Throughout the material, count the lines with the word "screenshot" in them, and answer with only the figure.

=== RECORDS PROVIDED ===

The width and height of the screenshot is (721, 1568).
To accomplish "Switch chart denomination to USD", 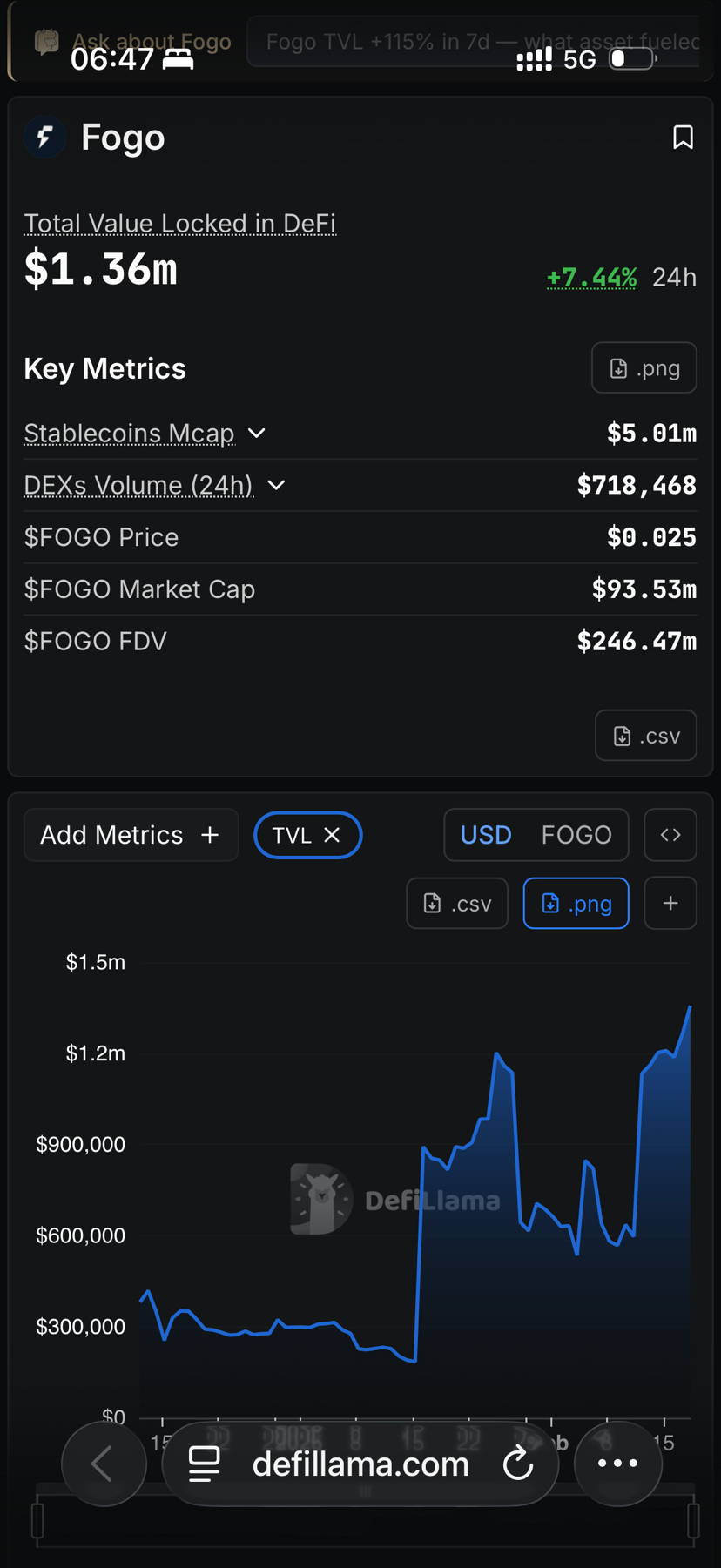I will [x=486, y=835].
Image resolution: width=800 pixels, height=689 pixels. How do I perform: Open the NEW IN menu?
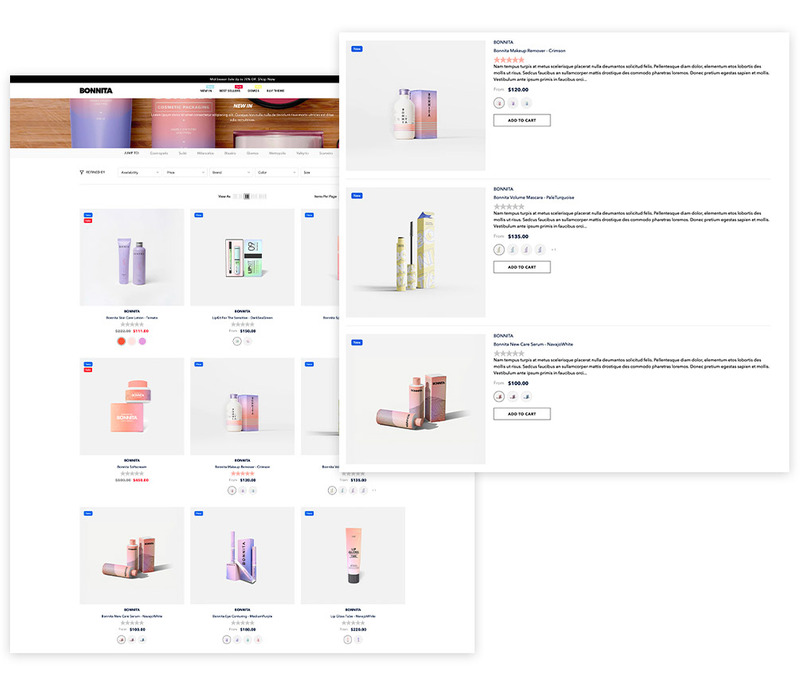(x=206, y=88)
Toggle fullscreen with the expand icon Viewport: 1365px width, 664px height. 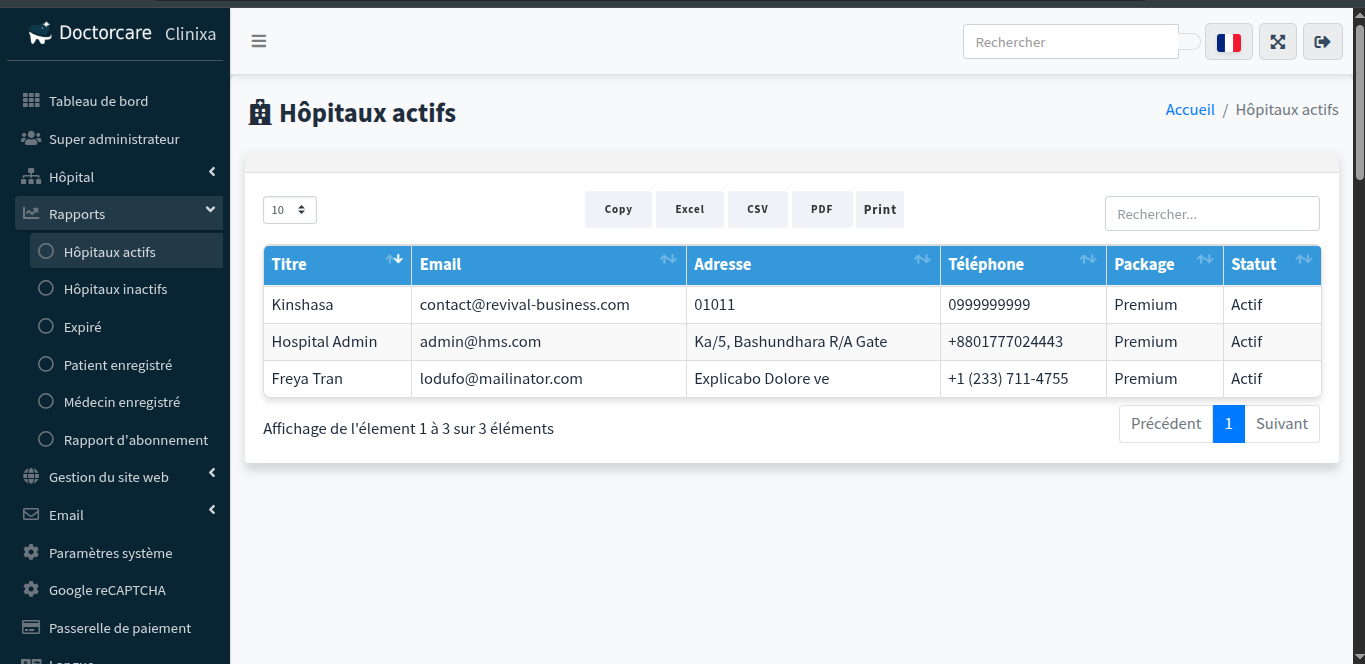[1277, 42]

===
=== RECORDS PROVIDED ===

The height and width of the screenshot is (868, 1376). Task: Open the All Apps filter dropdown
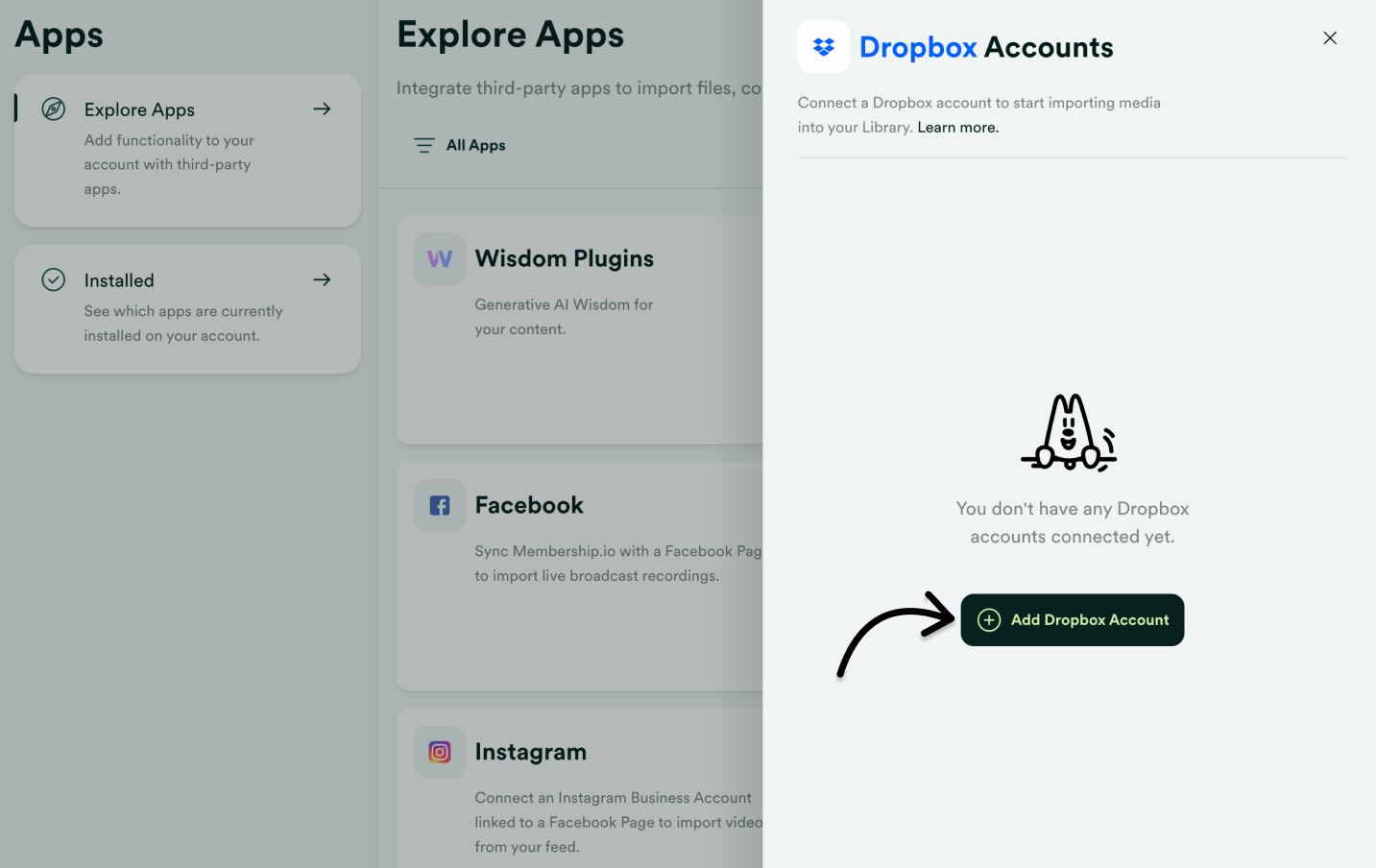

===

**SOLUTION BELOW**.
2